The protein C activator AB002 rapidly interrupts thrombus development in baboons

Abstract

Although thrombin is a key enzyme in the coagulation cascade and is required for both normal hemostasis and pathologic thrombogenesis, it also participates in its own negative feedback via activation of protein C, which downregulates thrombin generation by enzymatically inactivating factors Va and VIIIa. Our group and others have previously shown that thrombin's procoagulant and anticoagulant activities can be effectively disassociated to varying extents through site-directed mutagenesis. The thrombin mutant W215A/E217A (WE thrombin) has been one of the best characterized constructs with selective activity toward protein C. Although animal studies have demonstrated that WE thrombin acts as an anticoagulant through activated protein C (APC) generation, the observed limited systemic anticoagulation does not fully explain the antithrombotic potency of this or other thrombin mutants.

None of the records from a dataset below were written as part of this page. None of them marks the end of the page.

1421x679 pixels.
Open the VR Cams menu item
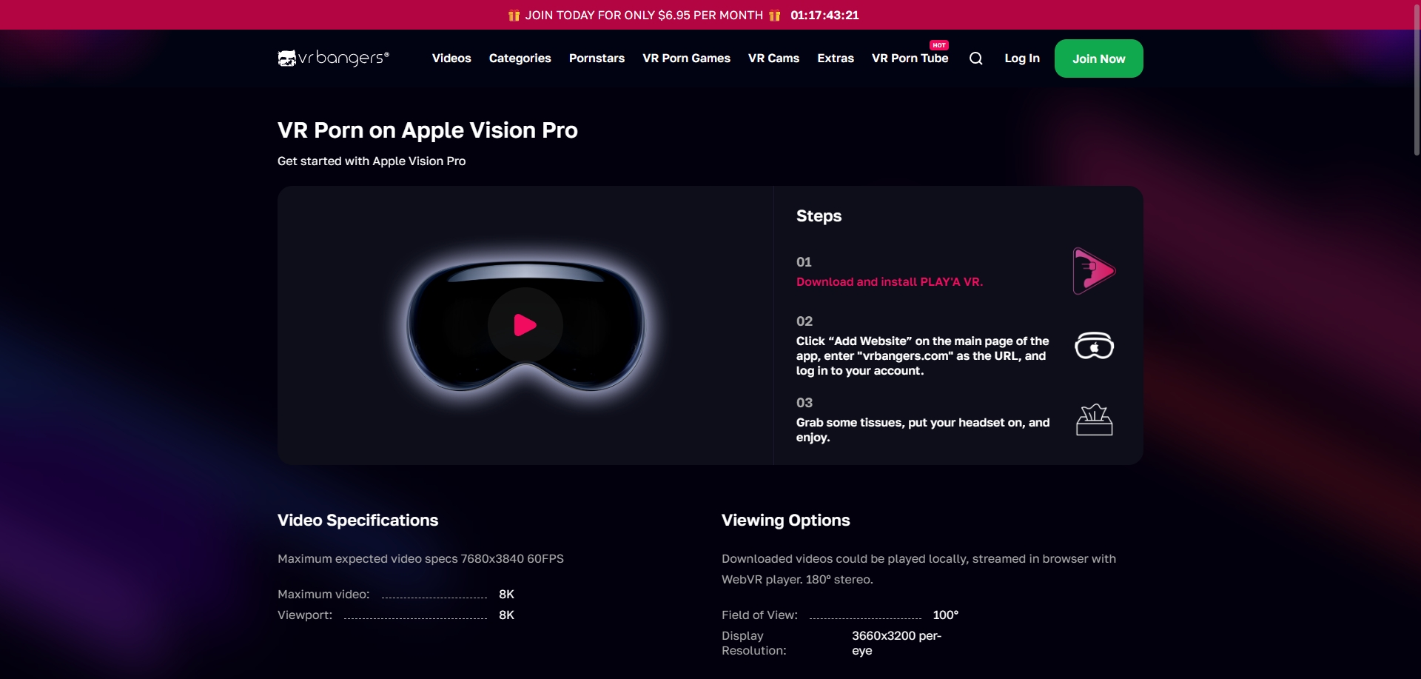pos(773,58)
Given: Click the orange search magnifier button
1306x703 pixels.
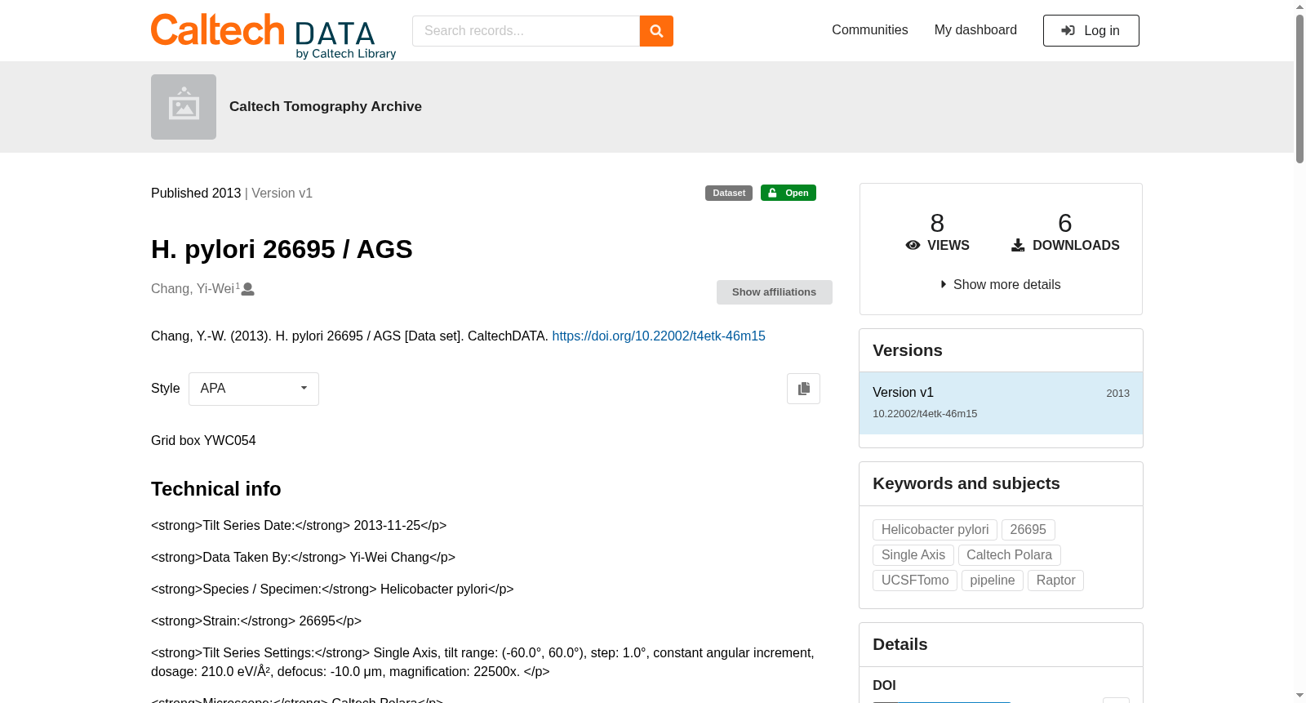Looking at the screenshot, I should [656, 31].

AB002 (E-WE thrombin) is an investigational protein C activator thrombin analog in phase 2 clinical development (clinicaltrials.gov NCT03963895). Here, we demonstrate that this molecule is a potent enzyme that is able to rapidly interrupt arterial-type thrombus propagation at exceedingly low doses (<2 µg/kg, IV), yet without substantial systemic anticoagulation in baboons. We demonstrate that AB002 produces APC on platelet aggregates and competitively inhibits thrombin-activatable fibrinolysis inhibitor (carboxypeptidase B2) activation in vitro, which may contribute to the observed in vivo efficacy. We also describe its safety and activity in a phase 1 first-in-human clinical trial. Together, these results support further clinical evaluation of AB002 as a potentially safe and effective new approach for treating or preventing acute thrombotic and thromboembolic conditions. This trial was registered at www.clinicaltrials.gov as #NCT03453060.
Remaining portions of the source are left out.